20:59devni feel like that's where most of the testing mavens and "classic" testing books came from
21:00devna lot of the "must read" books were written by guys and girls who spent their first 20 years programming in static languages
21:01brehautdevn: if their static langauges were C++ and Java, then they dont count
21:01devnC? fortran?
21:01devnwhat qualifies?
21:01devnand why don't you think that counts?
21:01brehautHaskell, ML, AGDA
21:01brehautbecause those langauges dont prove much about your code
21:01devnthe big push for "test fucking everything" seems to mostly come from java programmers
21:02brehautdevn: right. so the first sensible step would be: move to scala
21:02devnmaybe because you can get away with wasting a lot of time in big companies
21:02devn"i'm writing tests..."
21:02devnmanager: "oh, yes, i've read about that on usenet. carry on."
21:03devn"tests aren't finished" is the new "code is compiling"
21:04devnblech, whatever, it's too easy to bash on this stuff in this channel
21:16marty_mcflydevn let me know which channel you end up, id like to read the discussion :]

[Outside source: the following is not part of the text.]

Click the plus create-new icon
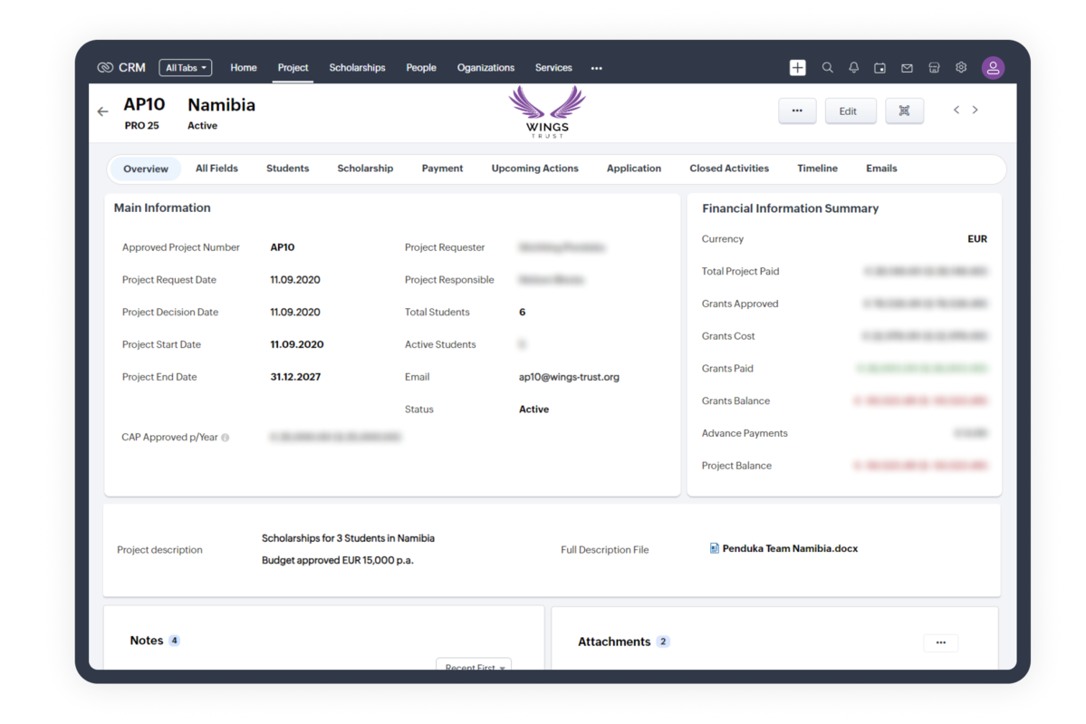This screenshot has height=724, width=1086. 797,68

21:22xeqiI <3 my guard rails
21:23ivangenerative guard rails
21:23xeqieven better
21:24xeqiI just lack the skills to apply it to web dev
21:29amalloyecho "echo Prevented you from compiling a buggy program" > /usr/bin/cc
21:29lazybot"echo Prevented you from compiling a buggy program" > /usr/bin/cc
23:08tmciverHey McFly... I thought I told you never to come in here.
23:19technomancydoes he know doc_brown is looking for him?